→ **Excerpted text**
Temperature profile against distinct values of \(B_{m} .\)

Figure 12
figure 12

Temperature profile against distinct values of \(M.\)

Figure 13
figure 13

Temperature profile against distinct values of \(\Phi_{1} ,\Phi_{2} .\)

Figure 14
figure 14

Temperature profile against distinct values of \(\zeta .\)

Impedance profile

Figures 15, 16, 17 and 18 are plotted to present the effect of M, Gr, \(\zeta\), \({\Phi }_{1}\) and \({\Phi }_{2}\) on the impedance Im that is plotted against \(\delta\) for various values of the pertinent parameters. Figure 15 shows that the impedance profile is greatly enhanced with progressive values of \(\zeta\). It is noticed from Fig. 16 that Gr has the exact same effect on Im as does \(\zeta\). It is generally noticed that with both M and Gr, the converging artery’s impedance attains the least values among the non-tapered and diverging ones. Figures 17 and 18 describe the behaviour of Im with \(\zeta\), \({\Phi }_{1}\) and \({\Phi }_{2}\) where it is seen that these parameters boost Im to a great extent for any value for the other parameters under consideration. It is also shown that the converging artery has the least impedance than do the non-tapered and diverging arteries. Further, it is seen from Fig. 17 that the impedance of Newtonian fluid is smaller than that of the non-Newtonian one.

(Stored data entries)
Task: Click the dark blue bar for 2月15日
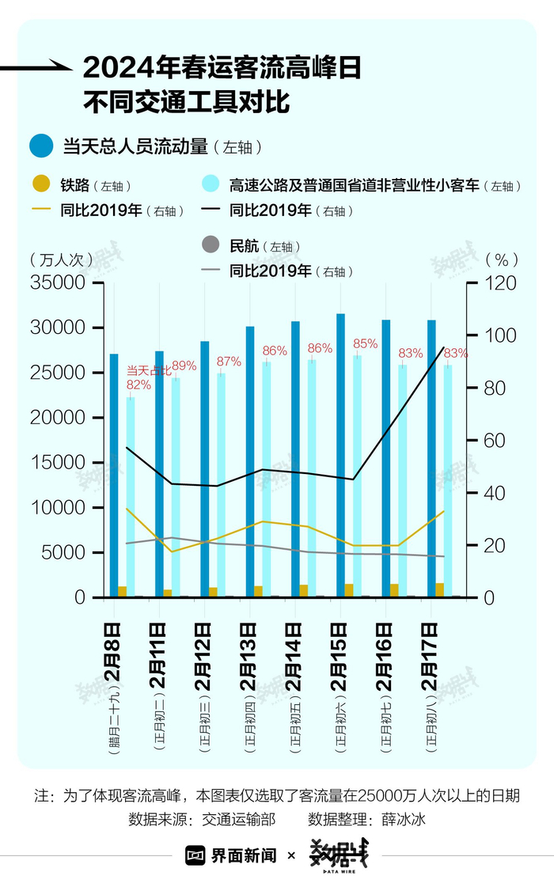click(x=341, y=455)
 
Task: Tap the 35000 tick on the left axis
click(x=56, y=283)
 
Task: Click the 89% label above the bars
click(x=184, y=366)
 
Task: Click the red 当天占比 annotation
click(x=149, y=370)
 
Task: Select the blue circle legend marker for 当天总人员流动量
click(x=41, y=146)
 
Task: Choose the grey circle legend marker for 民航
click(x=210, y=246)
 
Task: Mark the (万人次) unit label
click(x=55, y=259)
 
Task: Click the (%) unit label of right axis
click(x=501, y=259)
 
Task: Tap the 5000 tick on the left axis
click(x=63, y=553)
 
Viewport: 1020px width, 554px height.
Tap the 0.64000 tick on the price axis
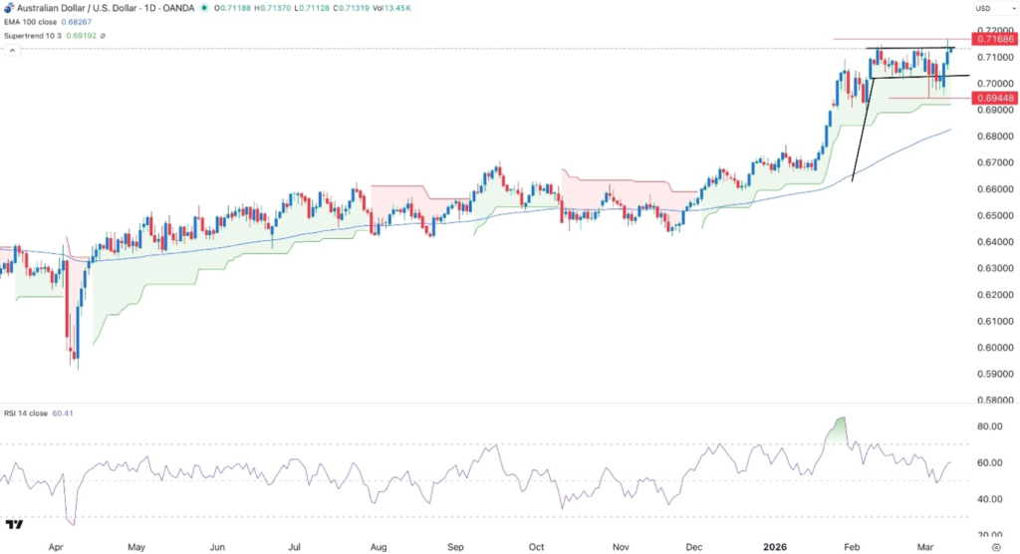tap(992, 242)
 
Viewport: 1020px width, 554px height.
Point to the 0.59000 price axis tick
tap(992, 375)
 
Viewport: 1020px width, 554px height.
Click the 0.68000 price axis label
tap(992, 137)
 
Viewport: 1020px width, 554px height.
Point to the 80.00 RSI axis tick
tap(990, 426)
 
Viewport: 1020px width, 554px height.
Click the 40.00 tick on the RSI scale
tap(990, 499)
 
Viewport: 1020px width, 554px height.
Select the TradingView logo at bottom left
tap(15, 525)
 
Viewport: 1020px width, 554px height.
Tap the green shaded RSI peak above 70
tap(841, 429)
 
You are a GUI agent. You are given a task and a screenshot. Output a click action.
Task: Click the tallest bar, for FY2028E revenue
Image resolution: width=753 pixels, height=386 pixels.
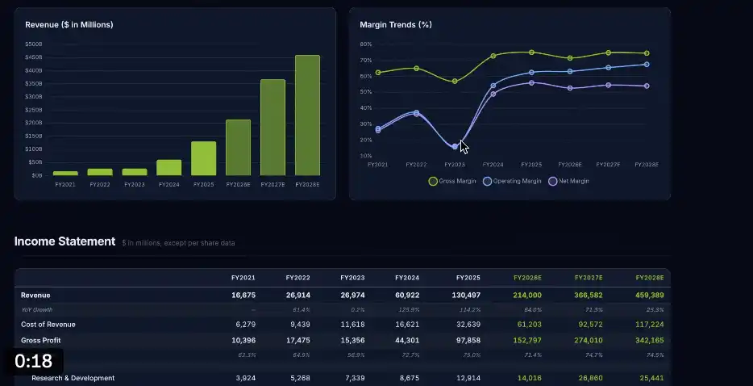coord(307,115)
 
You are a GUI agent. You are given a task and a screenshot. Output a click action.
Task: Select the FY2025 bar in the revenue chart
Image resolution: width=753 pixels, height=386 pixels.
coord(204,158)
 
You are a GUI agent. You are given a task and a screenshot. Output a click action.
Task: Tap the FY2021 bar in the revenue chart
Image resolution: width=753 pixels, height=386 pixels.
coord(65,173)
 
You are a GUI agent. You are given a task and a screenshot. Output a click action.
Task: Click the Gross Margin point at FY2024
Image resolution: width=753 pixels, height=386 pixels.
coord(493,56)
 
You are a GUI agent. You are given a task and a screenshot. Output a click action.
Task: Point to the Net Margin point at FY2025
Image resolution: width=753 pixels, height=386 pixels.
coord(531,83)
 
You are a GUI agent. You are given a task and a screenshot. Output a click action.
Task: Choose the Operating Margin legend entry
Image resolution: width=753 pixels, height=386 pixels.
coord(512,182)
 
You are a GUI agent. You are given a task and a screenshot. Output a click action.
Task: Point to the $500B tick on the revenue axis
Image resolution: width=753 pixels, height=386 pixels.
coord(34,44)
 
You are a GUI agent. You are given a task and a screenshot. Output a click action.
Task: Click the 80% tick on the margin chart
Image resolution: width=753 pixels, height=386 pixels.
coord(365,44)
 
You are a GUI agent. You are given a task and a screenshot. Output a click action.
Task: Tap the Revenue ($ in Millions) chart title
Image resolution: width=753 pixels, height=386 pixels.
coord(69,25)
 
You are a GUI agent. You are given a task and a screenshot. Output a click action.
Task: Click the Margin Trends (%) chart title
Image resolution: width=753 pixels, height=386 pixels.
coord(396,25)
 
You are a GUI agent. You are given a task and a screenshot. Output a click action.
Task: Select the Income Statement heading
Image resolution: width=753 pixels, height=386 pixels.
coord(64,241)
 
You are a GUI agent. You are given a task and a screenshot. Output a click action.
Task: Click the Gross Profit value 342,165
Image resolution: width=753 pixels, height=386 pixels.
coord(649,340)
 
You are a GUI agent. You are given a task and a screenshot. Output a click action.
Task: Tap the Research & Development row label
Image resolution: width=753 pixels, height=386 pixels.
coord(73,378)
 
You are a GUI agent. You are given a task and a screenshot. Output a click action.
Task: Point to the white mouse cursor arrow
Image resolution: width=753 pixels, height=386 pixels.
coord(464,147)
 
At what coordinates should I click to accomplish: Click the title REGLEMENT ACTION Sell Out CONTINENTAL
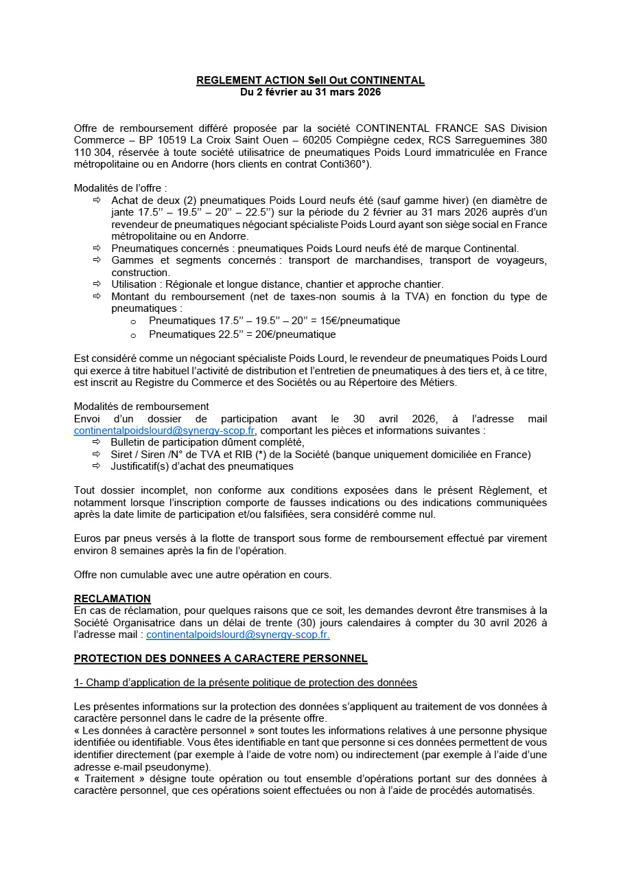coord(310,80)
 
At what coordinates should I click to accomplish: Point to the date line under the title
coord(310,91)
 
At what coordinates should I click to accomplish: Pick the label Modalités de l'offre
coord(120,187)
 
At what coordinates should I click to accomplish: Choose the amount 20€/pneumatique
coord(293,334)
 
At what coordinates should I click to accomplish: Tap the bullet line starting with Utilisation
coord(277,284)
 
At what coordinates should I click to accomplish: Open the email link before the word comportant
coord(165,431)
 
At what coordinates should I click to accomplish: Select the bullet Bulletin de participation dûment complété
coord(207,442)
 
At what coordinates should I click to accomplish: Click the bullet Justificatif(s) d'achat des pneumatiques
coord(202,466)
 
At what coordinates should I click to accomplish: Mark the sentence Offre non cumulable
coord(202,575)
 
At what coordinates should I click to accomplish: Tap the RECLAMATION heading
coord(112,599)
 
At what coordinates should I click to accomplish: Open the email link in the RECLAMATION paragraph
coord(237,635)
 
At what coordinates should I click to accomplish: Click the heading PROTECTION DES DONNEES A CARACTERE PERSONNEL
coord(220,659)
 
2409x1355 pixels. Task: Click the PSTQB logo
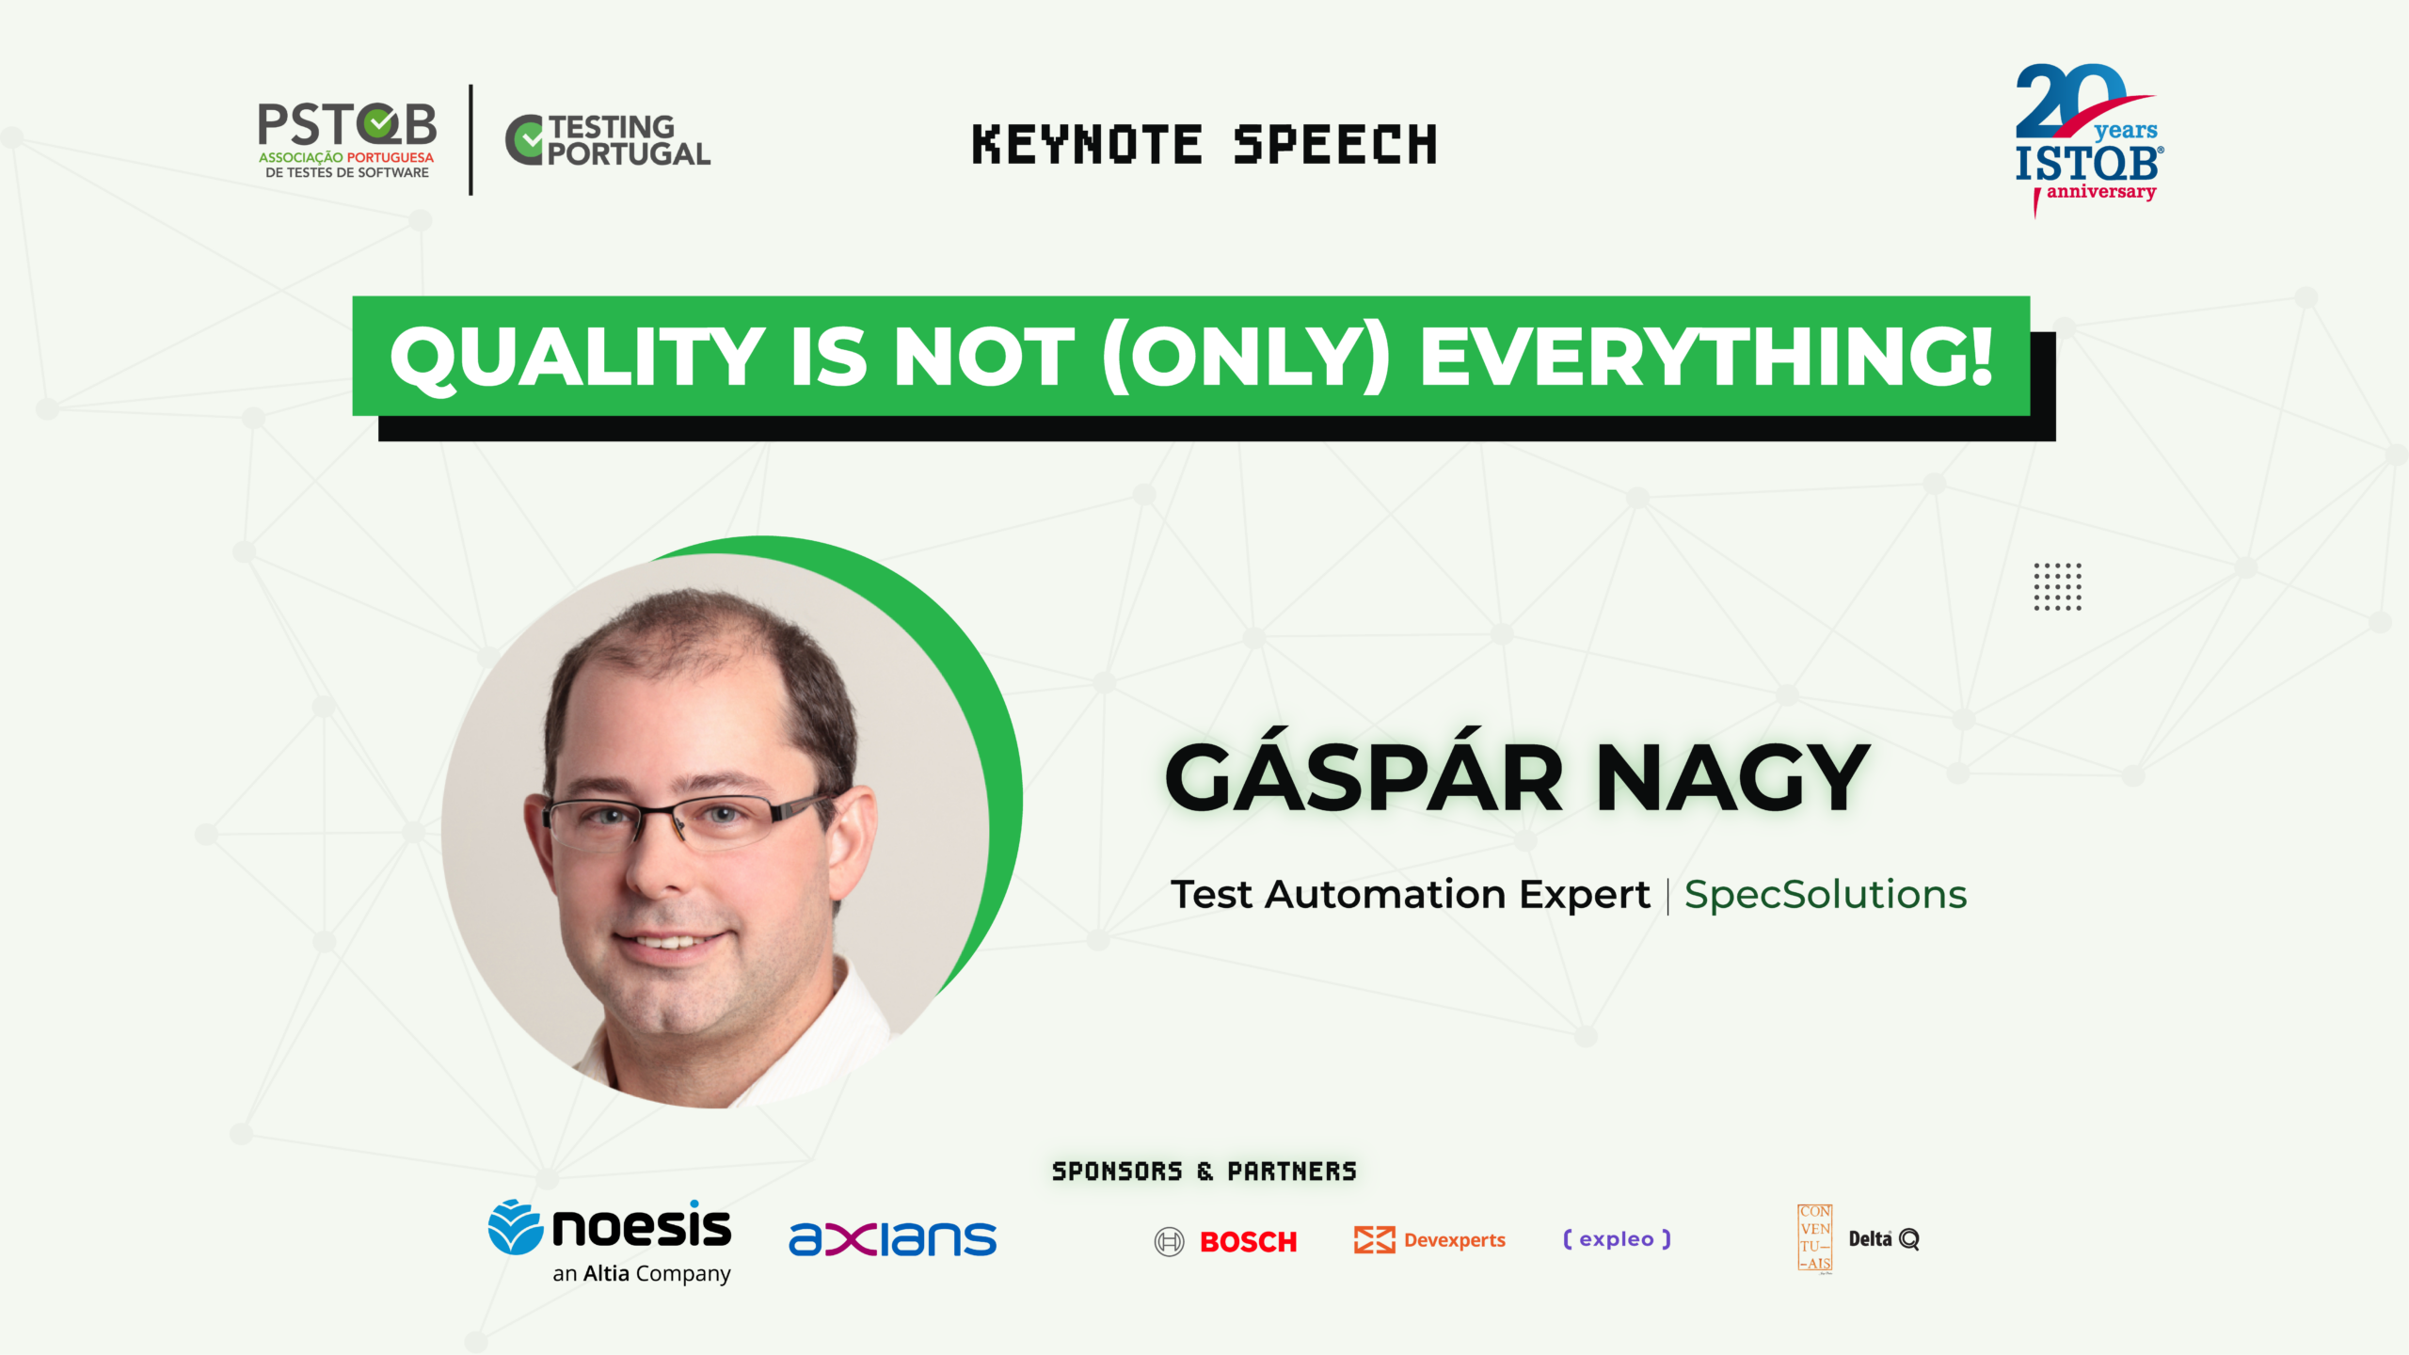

→ **What to do**
According to the excerpted text, what does Fig. 17 show about the impedance of Newtonian fluid?

→ **Solved problem**
The impedance of Newtonian fluid is smaller than that of the non-Newtonian fluid.